Jorge Sampaio vem hoje ao Expresso refletir sobre as capacidades ou poderes ou grau de intervenção de um Presidente da República, tendo em conta a especificidade do sistema semipresidencialista português. Entre o sentido constitucional que advoga fundamentalmente o cumprimento (e o fazer cumprir) da Constituição enquanto garante do Estado de Direito em Portugal, Sampaio lá foi desabrochando um ou dois tópicos representativos da sua visão do mais alto cargo institucional (e político) do país.
Um deles diz respeito ao inexorável elo de ligação entre o Presidente e o povo. De fato, o cargo de Presidente da República é unipessoal, longe das querelas e campanhas partidárias. Daí que me custe compreender o fervor dos partidos políticos nas campanhas eleitorais para a Presidência da República. Não faz, a meu ver, sentido que um candidato sem programa de governo (não o pode, efetivamente, esgrimir por que não faz parte do seu desenho político) tenha (rogada, muitas vezes) a seu lado a "partidarite" aguda que acompanha invariavelmente uma eleição legislativa.
Nessa ligação umbilical com o povo há que percecionar os indícios que dele se soltam. Daí que muitas vezes o cariz humanista dum presidente se revele uma vantagem acrescida na aferição de uma certa mensagem algumas vezes mal aconselhada. Sampaio escreve mesmo, e com pertinência, que "esta permanente proximidade do Presidente com o país e os cidadãos é preciosa na hora em que, por exemplo, um diploma chega a Belém e lhe cabe decidir se o promulga, veta ou envia para apreciação preventiva para o Tribunal Constitucional". Parece-me evidente que assim seja. Não fora essa "proximidade" e bastaria o Tribunal Constitucional para esgrimir (e arbitrar) algumas quezílias próprias desta repartição de poderes, advindas com a revisão de 1982.

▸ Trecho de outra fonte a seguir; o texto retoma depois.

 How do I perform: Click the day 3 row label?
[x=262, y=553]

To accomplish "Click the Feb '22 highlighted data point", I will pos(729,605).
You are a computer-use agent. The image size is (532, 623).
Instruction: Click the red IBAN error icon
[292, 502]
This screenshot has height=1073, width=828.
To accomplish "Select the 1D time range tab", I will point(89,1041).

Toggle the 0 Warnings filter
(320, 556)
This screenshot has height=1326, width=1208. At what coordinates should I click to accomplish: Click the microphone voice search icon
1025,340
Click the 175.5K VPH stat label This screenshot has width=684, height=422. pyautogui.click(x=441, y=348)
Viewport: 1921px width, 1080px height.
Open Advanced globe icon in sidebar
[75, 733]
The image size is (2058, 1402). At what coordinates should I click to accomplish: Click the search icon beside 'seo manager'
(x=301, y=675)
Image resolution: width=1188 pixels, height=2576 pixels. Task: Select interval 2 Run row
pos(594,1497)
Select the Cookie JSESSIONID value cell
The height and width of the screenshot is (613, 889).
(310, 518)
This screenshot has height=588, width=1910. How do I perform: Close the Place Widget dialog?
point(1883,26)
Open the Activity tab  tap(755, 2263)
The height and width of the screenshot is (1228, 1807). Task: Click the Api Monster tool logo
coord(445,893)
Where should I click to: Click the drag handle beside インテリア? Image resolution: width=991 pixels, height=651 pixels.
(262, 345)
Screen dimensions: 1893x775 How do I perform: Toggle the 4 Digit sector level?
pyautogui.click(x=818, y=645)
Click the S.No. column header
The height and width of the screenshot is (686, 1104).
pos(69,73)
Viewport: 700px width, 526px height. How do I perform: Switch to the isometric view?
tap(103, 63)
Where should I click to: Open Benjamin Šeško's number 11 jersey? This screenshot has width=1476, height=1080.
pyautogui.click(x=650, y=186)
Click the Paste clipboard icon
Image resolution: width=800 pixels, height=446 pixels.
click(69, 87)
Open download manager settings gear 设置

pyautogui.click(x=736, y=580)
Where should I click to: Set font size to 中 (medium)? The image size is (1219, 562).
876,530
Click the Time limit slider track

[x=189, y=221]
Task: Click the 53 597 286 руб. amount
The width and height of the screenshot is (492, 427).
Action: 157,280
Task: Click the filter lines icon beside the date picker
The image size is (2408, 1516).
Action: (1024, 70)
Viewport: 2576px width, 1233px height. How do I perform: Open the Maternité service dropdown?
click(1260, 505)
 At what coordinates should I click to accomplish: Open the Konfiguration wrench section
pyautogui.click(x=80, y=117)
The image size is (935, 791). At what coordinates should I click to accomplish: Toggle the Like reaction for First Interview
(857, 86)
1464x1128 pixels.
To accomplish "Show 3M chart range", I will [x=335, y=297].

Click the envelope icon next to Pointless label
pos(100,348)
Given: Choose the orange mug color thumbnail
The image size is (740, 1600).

Acontece que no momento porventura mais problemático do seu mandato, Jorge Sampaio não foi de todo capaz de fazer a tal leitura dos indícios populares. Refiro-me, obviamente, à chantagem (parece-me que o termo, não é, pelo que atualmente se sabe, excessivo), iniciada pelo então primeiro-ministro Durão Barroso, sobre a imperiosa necessidade de Santana Lopes ser orientado para a sua substituição enquanto responsável máximo governativo, pois o país não poderia perder a luminosidade que resultaria da sua ida para Bruxelas. Jorge Sampaio fez, na altura, depois de ouvir muita gente, o contrário do que um bom presidente faria que era exprimir o seguinte a Durão Barroso: se quiser ir vá, mas tem a minha reprovação; consequentemente, convocarei eleições antecipadas. O povo seria então, mais uma vez, levado a escolher.
Parece que não, mas estas atitudes e escolhas, para além de revelarem a qualidade (Jorge Sampaio) e a probidade (Durão Barroso) das pessoas que ocupam os altos cargos institucionais, resultam também em estados amórficos, os quais podem ser iniciadores (ou exasperantes prolongamentos) de graves crises sociais.
O que estamos presentemente a viver em Portugal não é decerto resultado do exíguo consulado de Santana Lopes (o qual, no meio desta história, é o menos culpado). No entanto, numa altura que o país estava "de tanga" (Durão Barroso dixit), o pior que se aceitaria num Presidente da República era a sua conivência com situações claramente pantanosas (o pântano de Guterres também não anda lá muito longe deste cenário).
Por isso, é sempre muito mais doutrinalmente edificativo usufruir da áurea que se levanta quando se é um ex-Presidente da República.